:: Stored data ::

—————

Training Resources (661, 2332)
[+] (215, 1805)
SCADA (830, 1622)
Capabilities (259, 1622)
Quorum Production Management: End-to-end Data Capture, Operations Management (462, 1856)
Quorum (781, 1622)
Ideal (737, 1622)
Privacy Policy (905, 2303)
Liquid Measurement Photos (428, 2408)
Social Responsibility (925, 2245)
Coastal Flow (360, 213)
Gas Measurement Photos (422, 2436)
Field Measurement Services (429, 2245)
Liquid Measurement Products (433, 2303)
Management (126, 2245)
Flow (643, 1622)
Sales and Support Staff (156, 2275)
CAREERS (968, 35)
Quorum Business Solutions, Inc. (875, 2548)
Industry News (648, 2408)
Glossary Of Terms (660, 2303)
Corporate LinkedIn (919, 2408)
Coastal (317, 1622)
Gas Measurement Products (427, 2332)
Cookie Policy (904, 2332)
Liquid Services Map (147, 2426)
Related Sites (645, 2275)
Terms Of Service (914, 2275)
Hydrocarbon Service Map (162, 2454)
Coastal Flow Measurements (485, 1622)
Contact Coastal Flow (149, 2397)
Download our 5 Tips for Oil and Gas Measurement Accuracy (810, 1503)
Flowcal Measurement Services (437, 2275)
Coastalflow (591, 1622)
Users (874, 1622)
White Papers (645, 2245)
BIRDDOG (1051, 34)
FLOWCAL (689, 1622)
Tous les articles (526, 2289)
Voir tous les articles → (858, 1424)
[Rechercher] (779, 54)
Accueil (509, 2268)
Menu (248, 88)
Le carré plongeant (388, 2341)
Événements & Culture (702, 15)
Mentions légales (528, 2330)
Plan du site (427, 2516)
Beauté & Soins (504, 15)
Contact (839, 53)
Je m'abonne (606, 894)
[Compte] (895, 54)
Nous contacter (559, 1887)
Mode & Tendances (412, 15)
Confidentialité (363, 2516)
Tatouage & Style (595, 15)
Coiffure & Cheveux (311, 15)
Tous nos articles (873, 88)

—————

Look above for the line with "SCADA (830, 1622)"; retype exactly that line, every line after it up to the line with "Terms Of Service (914, 2275)", and that line too, nothing else.

:: The completed task ::
SCADA (830, 1622)
Capabilities (259, 1622)
Quorum Production Management: End-to-end Data Capture, Operations Management (462, 1856)
Quorum (781, 1622)
Ideal (737, 1622)
Privacy Policy (905, 2303)
Liquid Measurement Photos (428, 2408)
Social Responsibility (925, 2245)
Coastal Flow (360, 213)
Gas Measurement Photos (422, 2436)
Field Measurement Services (429, 2245)
Liquid Measurement Products (433, 2303)
Management (126, 2245)
Flow (643, 1622)
Sales and Support Staff (156, 2275)
CAREERS (968, 35)
Quorum Business Solutions, Inc. (875, 2548)
Industry News (648, 2408)
Glossary Of Terms (660, 2303)
Corporate LinkedIn (919, 2408)
Coastal (317, 1622)
Gas Measurement Products (427, 2332)
Cookie Policy (904, 2332)
Liquid Services Map (147, 2426)
Related Sites (645, 2275)
Terms Of Service (914, 2275)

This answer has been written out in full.